EXERCISE TASK: Filter the records, copying each line that includes the string "screenshot".
[start of RECORD EXCERPTS]
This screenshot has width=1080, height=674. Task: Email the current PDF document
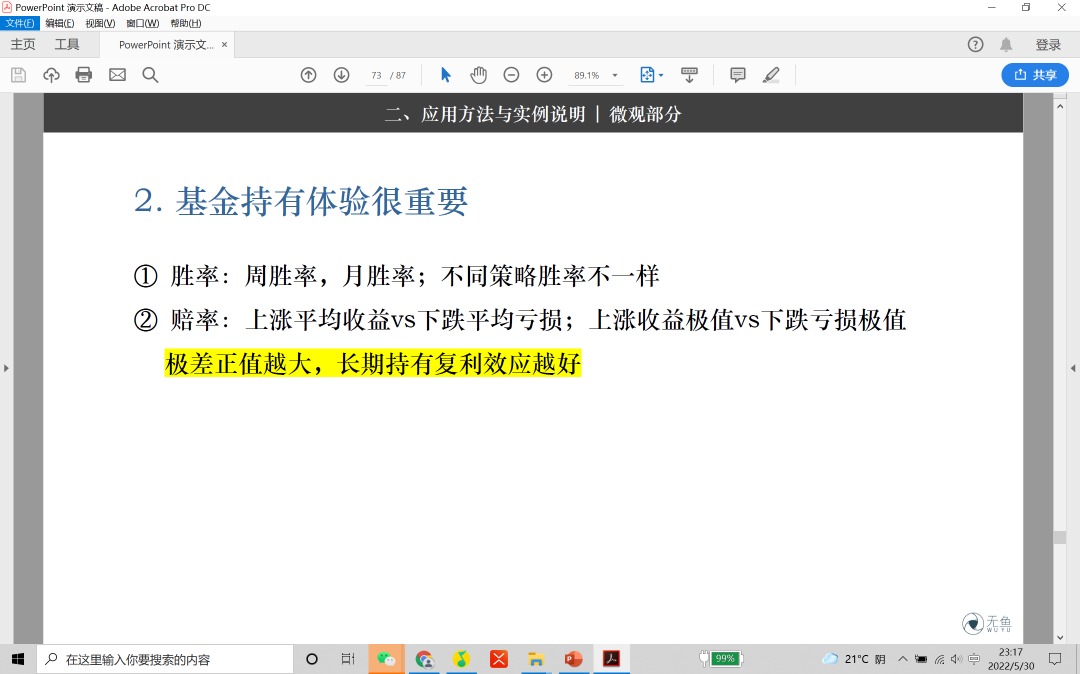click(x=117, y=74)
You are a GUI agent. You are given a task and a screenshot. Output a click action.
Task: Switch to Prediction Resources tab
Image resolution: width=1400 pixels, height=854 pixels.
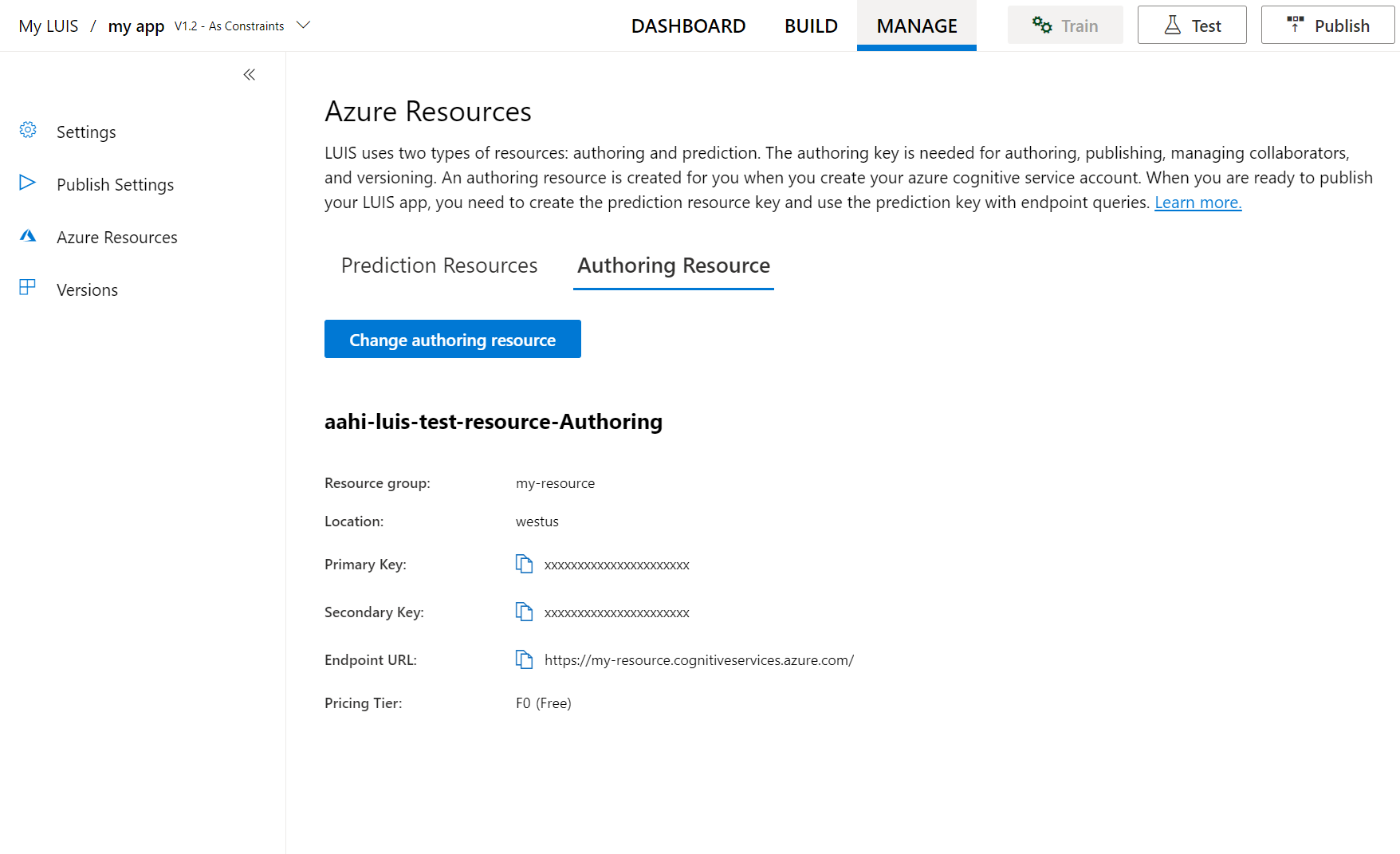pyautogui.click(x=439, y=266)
[end of RECORD EXCERPTS]
[start of RECORD EXCERPTS]
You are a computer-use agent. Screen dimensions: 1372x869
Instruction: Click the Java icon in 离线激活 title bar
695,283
[end of RECORD EXCERPTS]
ANSWER TO THE EXERCISE:
This screenshot has width=1080, height=674. Task: Email the current PDF document
You are a GUI agent. You are given a task and a screenshot. Output a click action.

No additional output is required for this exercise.